You can always write the code directly, and it would work using either Dicts or Dictionarys. I’m not exactly sure about the specifics of your problem, and what you can afford to keep in-core vs out-of-core, but I’d start with something like:
index = Dict{Word, Set{DocId}}()
for (doc_id, doc) in stream
for word in doc
push!(
get!(Set{DocId}, index, word), # if word is not yet in index, add a new empty set of doc ids
doc_id # put doc_id into the new or existing set
)
end
end
(or with Dictionaries.jl its very similar, with set! instead of push!, Dictionary instead of Dict, Indices instead of Set…).
The SortedMultiDict structure from Julia Collections might help. SortedMultiDict is slower than Dict because the time per insertion grows logarithmically with n. On the other hand, it avoids the allocation overhead of arrays-of-arrays in the Dict solution because it encodes the data as 1=>doc1, 1=>doc3, 2=>doc2, 3=>doc1, 3=>doc2, etc.
This seems interesting. Your Dictionary was much faster then Dict. I am having many cores, therefore I was thinking about preparing dictionaries in parallel and merging them.
This seems an interesting option as well. Does SortedMultiDict support efficient merging of two dicts? That would be nice for map-reduce type of approach
As I have hinted above, I would like to distribute the computation. Therefore I am thinking about converting each doc into two arrays (keys-values) sorted according to key, as was proposed in SortedMultiDict, and use merging of sorted arrays to keep them sorted after merging. This way, the complexity of merging should be O(m+n), where m, n are length of corresponding arrays. This should also nicely parallelize (ideally using distributed reduction in Transducers). On the end, I will build the Dict in single sweep.
Is the above a bad idea?
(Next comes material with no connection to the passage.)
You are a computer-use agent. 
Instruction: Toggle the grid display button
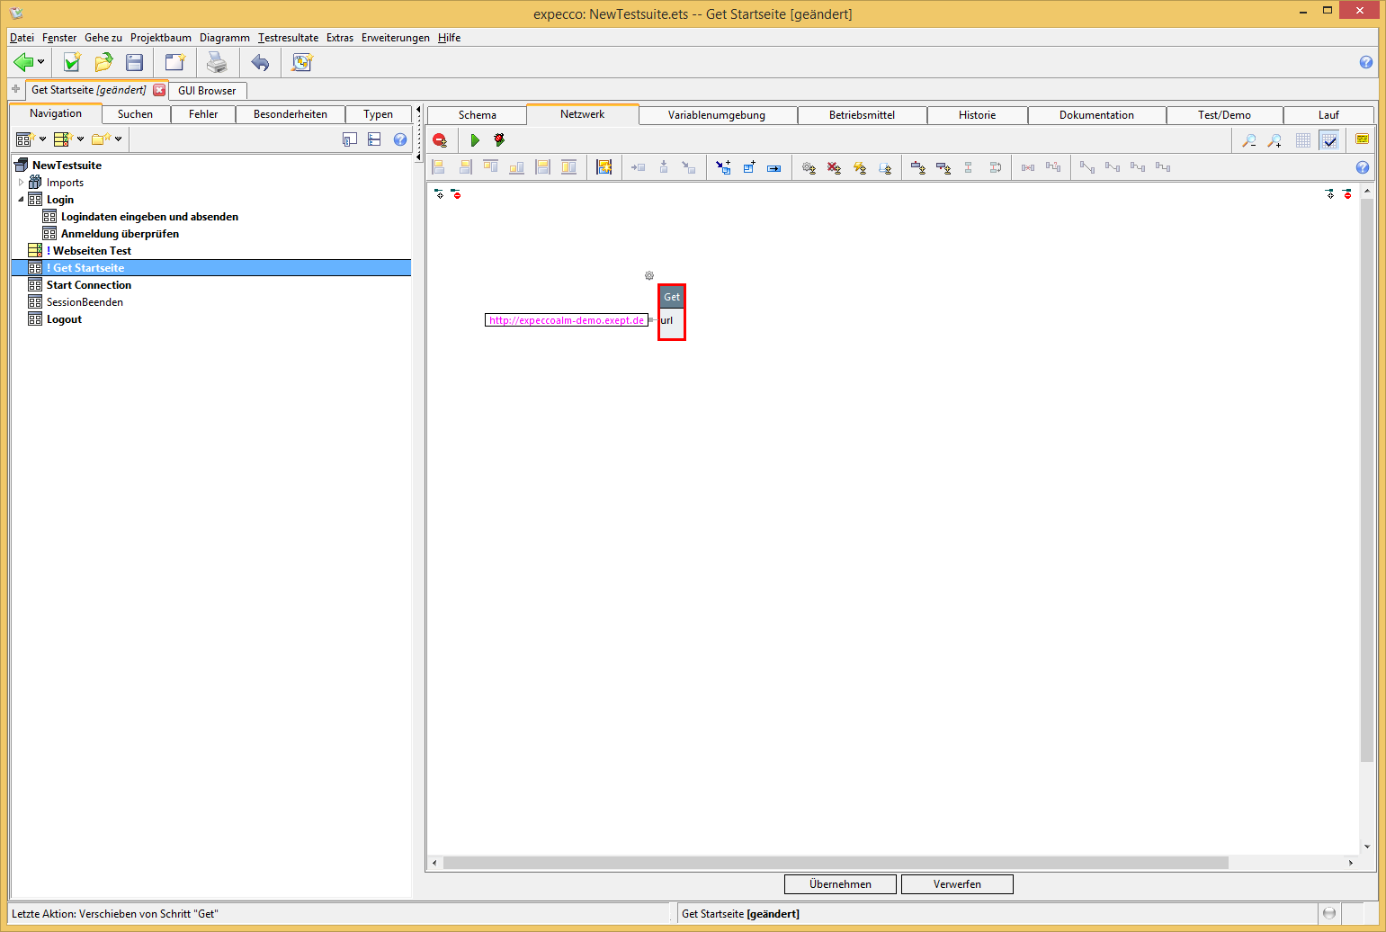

Anyone did something similar?
Yes, this merge routine requires N*log N operations, where N is the total size of the two dictionaries. A more complicated code (loop over both dictionaries with two iterators concurrently to copy the data to new arrays and then build a tree structure above the sorted merged arrays) would require only linear time, but nobody has coded this. You can open an issue in DataStructures github page to request a more efficient implementation of merge.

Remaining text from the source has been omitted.